Un an après, la « nécessité » économique réveille à nouveau les députés

La séance législative d'hier a vu l'adoption, dans l'urgence, de lois devant notamment permettre au pays de se conformer aux normes internationales sur la transparence fiscale ou d'autoriser des engagements financiers de l'État en l'absence de budget.

Les députés ont notamment voté hier l’octroi d’environ 510 millions de dollars de crédits supplémentaires à l’administration, pour couvrir certaines dépenses jusqu’à la fin de l’année. Photo Sami Ayad

Onze mois après avoir contourné une première fois les dispositions constitutionnelles – qui subordonnent l'activité législative du Parlement à l'élection préalable d'un chef de l'État – au nom de la « législation de nécessité », les députés ont usé du même procédé pour voter hier, au cours d'une séance marathon, 12 lois jugées indispensables pour l'économie du pays et sa réputation à l'international.

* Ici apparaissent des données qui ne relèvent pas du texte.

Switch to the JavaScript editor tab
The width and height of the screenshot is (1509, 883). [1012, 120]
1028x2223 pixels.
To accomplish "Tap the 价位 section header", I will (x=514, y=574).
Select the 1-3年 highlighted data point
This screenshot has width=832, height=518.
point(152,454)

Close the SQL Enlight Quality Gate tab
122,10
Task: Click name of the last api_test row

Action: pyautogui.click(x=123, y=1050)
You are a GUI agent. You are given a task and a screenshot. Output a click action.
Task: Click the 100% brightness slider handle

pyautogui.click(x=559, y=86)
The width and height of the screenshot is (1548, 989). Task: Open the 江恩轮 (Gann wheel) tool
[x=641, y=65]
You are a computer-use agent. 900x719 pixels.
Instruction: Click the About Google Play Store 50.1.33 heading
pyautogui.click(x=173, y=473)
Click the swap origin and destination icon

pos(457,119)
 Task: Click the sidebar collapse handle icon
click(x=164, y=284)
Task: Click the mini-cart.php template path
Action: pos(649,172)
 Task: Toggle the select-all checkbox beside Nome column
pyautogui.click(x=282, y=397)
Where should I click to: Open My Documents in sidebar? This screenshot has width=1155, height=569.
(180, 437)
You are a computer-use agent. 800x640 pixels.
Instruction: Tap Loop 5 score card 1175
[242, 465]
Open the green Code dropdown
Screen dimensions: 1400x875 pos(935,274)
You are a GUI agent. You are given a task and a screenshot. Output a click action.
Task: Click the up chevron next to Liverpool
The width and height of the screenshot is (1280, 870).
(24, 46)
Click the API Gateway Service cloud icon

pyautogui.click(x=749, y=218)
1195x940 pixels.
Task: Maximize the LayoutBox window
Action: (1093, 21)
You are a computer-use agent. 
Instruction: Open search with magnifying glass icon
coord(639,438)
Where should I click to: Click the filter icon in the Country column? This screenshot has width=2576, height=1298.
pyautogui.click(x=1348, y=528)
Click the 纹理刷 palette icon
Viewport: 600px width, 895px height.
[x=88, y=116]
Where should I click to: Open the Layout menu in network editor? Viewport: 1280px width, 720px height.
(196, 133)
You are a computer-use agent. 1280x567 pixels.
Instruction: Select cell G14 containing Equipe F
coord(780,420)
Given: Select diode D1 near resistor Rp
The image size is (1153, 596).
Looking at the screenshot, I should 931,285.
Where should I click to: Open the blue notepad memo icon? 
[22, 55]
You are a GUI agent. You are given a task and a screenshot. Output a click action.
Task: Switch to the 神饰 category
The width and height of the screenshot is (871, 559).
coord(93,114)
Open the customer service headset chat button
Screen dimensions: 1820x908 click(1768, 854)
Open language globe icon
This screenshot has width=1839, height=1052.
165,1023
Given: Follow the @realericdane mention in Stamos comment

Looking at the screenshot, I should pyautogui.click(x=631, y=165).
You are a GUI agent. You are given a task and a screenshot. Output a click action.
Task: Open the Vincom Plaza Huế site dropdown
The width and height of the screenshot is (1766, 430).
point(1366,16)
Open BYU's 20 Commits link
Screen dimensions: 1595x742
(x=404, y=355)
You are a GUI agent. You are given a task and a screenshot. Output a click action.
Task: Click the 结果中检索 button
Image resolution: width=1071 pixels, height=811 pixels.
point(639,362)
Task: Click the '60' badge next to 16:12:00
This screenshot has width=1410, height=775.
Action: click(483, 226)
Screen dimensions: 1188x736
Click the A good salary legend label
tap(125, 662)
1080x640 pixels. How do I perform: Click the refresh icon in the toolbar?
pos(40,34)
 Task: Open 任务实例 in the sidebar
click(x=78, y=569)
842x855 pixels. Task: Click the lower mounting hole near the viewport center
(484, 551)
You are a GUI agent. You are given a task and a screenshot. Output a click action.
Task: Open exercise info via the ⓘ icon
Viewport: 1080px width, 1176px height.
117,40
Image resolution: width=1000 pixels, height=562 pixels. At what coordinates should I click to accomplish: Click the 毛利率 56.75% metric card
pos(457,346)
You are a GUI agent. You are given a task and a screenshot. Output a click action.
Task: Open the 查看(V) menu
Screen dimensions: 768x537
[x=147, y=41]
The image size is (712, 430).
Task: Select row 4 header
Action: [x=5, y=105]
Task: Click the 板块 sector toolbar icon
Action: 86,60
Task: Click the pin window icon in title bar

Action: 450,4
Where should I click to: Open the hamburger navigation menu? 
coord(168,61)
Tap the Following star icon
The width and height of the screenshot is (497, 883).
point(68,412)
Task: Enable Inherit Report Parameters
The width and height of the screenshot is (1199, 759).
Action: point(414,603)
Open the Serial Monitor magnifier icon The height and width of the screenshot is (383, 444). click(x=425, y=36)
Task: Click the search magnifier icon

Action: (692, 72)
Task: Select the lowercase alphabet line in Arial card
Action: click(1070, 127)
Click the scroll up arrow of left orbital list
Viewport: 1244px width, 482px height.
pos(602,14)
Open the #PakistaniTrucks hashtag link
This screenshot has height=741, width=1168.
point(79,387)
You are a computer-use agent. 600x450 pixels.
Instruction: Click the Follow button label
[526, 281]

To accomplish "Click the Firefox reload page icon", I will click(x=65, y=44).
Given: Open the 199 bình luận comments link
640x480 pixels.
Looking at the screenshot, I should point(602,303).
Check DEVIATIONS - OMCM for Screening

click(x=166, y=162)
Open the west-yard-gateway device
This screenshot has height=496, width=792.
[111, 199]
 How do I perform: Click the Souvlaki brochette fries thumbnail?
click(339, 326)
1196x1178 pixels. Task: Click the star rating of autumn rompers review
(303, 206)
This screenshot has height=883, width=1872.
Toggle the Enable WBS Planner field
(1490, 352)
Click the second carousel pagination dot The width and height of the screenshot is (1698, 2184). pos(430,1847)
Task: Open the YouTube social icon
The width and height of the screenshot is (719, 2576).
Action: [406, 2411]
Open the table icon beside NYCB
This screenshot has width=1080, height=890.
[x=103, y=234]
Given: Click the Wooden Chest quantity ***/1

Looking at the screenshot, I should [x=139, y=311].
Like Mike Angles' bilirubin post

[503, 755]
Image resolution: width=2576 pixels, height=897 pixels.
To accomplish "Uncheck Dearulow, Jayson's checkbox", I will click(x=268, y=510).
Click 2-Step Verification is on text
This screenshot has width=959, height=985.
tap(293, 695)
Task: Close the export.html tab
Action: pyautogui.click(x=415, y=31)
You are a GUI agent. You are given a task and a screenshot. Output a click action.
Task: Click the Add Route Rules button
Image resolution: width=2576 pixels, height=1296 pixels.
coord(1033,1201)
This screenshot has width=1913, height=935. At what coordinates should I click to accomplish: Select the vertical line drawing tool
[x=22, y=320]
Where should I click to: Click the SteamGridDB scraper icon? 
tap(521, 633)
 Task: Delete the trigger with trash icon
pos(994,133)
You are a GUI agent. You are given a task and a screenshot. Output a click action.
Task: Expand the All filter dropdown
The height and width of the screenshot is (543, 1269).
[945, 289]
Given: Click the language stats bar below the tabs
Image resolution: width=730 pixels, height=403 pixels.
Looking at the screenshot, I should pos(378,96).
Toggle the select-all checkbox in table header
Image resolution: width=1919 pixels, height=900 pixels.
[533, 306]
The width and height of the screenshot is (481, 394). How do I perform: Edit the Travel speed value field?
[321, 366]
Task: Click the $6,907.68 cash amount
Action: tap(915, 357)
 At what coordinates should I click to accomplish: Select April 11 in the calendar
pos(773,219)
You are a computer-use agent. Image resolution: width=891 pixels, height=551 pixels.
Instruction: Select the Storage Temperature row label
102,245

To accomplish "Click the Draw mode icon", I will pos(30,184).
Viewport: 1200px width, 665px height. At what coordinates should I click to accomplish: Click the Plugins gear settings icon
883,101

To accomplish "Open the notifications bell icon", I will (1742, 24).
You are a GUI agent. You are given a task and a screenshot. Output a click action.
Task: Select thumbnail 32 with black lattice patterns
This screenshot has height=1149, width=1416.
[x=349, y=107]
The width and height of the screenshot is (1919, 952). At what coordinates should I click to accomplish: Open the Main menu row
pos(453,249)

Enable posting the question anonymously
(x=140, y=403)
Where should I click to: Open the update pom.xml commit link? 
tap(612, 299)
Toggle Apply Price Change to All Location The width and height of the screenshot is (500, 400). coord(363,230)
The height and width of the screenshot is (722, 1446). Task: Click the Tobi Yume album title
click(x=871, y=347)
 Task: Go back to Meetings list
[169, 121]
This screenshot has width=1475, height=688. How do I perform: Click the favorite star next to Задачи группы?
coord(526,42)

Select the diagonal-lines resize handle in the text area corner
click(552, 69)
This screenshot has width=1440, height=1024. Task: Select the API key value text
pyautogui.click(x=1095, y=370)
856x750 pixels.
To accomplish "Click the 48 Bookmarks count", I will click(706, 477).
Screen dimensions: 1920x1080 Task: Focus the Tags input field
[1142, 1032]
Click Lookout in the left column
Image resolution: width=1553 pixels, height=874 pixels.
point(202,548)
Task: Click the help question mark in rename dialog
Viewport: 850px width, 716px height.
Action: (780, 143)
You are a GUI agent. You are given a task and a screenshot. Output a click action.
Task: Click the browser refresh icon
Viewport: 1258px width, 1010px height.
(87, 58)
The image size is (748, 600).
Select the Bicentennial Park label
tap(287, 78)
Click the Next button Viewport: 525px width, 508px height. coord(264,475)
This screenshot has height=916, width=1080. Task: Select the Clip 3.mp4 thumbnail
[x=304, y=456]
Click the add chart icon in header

Pour rappel, lors des séances du 12 et 13 novembre 2015, le Parlement avait ainsi adopté une trentaine de lois permettant notamment d'éviter au pays de perdre plusieurs centaines de millions de dollars en prêts internationaux ou de mettre en conformité la législation libanaise avec les normes fiscales ou financières internationales.

 

Échange d'informations fiscales
Comme ce fut donc le cas en novembre 2015, c'est sous la pression internationale que les parlementaires se sont décidés à interrompre exceptionnellement une paralysie législative qui, hormis cette exception, perdure depuis deux ans et demi. Il s'agissait cette fois de permettre au Liban de passer avec succès l'examen de son système d'échanges d'informations fiscales sur demande du Forum mondial sur la transparence fiscale (FMTF). Cette validation constitue un préalable indispensable à la mise en œuvre de la norme d'échange automatique d'informations (CRS en anglais) de l'OCDE, que le Liban s'est engagé à appliquer d'ici à septembre 2018. Si la législation libanaise est jugée non conforme par le FMTF, le pays pourrait éventuellement se retrouver sur les prochaines listes noires internationales, dont celle prévue en juillet par le G- 20. Or cette évaluation s'est achevée en septembre sans que le Liban n'ait mis à jour le dispositif introduit par la loi n° 43 de novembre dernier et qui avait été jugé insuffisant par le FMTF. Une délégation d'officiels de plusieurs ministères et de la Banque centrale s'était donc rendue à Paris pour obtenir in extremis un sursis jusqu'à novembre afin d'adapter sa législation.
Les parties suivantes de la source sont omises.